Snow White offers a massive return to panto form for Southampton’s Mayflower, a night full of magic and mayhem. The best magic perhaps was the fabulous moment Rudolph, complete with flashing nose, emerged from the darkness to pull his sleigh out over the audience. The best mayhem, without a doubt, was the night’s superb Muddles (Kev Orkian) combining with members of Diversity to sing and dance their way through a hilarious (and for Muddles, bruising) If I Were Not A… routine. But everything else in between was a delight too in a panto which looked ravishing throughout, was played with pace, style and energy and which – unlike last year’s Goldilocks – hung together beautifully and actually told a story.

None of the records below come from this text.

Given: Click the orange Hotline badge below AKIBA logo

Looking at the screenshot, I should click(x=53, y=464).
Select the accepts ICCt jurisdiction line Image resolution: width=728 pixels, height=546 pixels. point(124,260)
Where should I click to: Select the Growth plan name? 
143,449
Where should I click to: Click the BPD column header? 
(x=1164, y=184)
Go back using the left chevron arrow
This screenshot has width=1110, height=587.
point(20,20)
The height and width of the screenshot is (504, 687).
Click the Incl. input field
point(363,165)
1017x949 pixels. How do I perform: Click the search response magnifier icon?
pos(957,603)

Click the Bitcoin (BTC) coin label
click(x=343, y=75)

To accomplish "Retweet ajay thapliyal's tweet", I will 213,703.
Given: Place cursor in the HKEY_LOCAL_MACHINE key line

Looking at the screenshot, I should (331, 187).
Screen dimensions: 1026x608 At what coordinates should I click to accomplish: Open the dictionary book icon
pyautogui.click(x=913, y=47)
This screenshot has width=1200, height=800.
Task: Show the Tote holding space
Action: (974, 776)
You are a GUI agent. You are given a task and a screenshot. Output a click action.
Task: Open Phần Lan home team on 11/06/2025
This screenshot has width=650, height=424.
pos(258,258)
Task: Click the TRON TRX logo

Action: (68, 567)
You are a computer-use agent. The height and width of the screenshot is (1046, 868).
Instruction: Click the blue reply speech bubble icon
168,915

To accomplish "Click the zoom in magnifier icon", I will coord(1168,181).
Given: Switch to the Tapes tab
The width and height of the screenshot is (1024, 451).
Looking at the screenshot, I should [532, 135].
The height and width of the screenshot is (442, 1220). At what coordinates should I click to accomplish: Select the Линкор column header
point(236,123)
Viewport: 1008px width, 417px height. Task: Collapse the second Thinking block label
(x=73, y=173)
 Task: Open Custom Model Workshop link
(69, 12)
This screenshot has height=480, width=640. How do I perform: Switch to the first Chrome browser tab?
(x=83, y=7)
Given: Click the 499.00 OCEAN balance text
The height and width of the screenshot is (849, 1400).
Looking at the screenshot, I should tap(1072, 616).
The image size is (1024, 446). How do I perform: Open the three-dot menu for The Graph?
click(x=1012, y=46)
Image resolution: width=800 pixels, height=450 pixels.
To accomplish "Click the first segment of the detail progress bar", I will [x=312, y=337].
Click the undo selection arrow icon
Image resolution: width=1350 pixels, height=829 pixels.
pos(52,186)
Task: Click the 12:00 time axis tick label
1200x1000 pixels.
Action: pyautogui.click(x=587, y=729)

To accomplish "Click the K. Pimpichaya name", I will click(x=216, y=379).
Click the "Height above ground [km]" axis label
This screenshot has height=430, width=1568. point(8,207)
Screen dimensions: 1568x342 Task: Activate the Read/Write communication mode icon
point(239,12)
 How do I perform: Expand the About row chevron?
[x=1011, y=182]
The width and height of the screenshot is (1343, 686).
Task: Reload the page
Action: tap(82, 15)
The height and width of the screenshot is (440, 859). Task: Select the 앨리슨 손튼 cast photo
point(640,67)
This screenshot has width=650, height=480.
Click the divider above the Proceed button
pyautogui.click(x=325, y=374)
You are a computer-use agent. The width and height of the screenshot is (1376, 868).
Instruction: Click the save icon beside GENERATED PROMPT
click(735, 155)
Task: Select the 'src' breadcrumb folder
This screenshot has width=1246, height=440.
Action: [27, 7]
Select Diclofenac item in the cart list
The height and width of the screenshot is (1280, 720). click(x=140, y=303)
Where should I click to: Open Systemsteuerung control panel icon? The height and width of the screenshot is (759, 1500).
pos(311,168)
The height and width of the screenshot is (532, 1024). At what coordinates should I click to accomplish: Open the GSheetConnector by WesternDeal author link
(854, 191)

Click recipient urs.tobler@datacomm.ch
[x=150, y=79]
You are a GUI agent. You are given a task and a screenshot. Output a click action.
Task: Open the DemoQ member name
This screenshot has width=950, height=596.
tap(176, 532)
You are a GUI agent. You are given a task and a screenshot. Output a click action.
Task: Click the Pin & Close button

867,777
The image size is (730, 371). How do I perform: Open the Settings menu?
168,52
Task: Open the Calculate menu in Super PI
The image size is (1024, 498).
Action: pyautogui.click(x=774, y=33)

Kirsty Ingram is the sweetest Snow White while Rachel Stanley is suitably villainous as The Wicked Queen. And every now and again, Christopher Biggins, no less, floats out above the stage as the Man in the Mirror. He’s a fab extra until the second half when he feels so much more part of everything that’s going on. He’s in his element as he forlornly tries to join in, milking it all beautifully.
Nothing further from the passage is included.